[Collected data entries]
##########
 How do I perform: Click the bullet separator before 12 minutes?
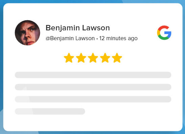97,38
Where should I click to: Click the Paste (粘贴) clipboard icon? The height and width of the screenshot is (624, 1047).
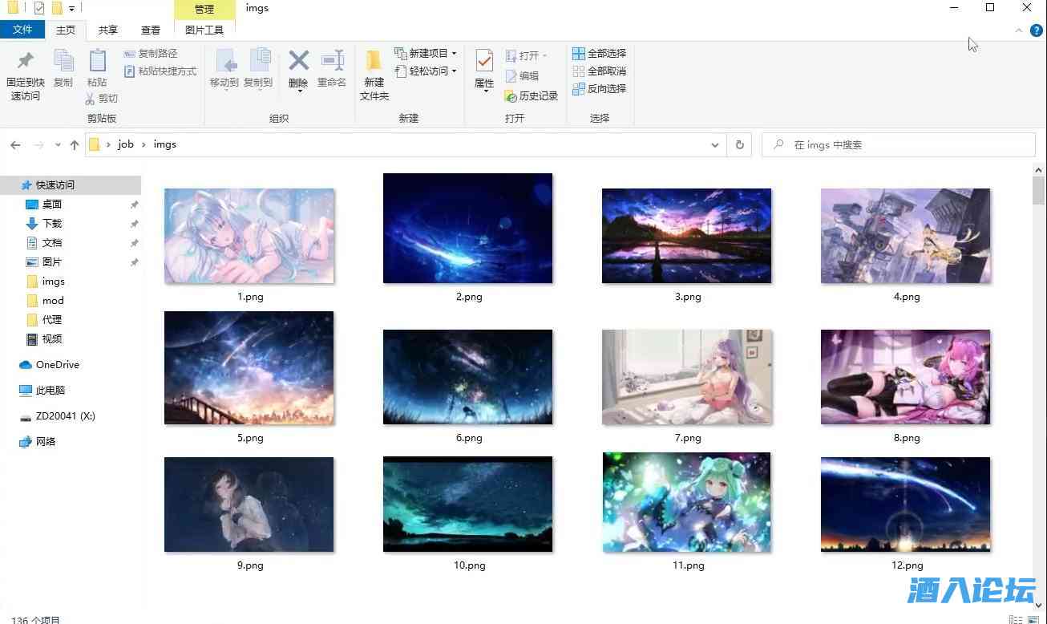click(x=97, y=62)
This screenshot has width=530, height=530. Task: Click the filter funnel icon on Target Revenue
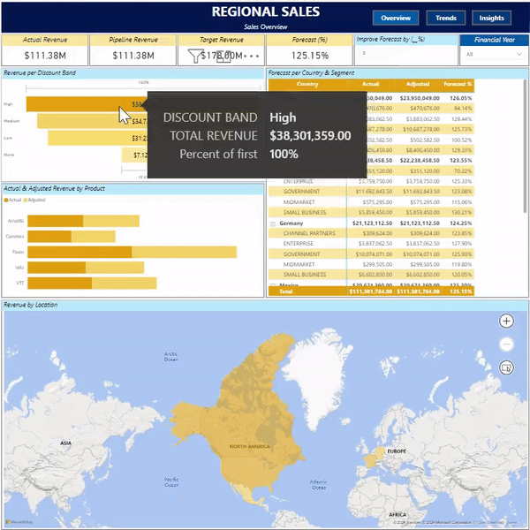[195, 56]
##########
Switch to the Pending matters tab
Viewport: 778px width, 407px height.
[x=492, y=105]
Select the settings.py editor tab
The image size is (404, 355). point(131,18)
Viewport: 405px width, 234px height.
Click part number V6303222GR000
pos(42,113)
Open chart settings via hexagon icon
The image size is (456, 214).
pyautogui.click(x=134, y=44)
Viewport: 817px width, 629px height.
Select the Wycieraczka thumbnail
##########
→ **WHAT IS REQUIRED**
Begin with the line above that has "Viewport: 405px width, 234px height." and continue through the line that has "Select the Wycieraczka thumbnail", setting each one down exactly. Stop there.

→ **OUTPUT OF THE TASK**
Viewport: 405px width, 234px height.
Click part number V6303222GR000
pos(42,113)
Open chart settings via hexagon icon
The image size is (456, 214).
pyautogui.click(x=134, y=44)
Viewport: 817px width, 629px height.
Select the Wycieraczka thumbnail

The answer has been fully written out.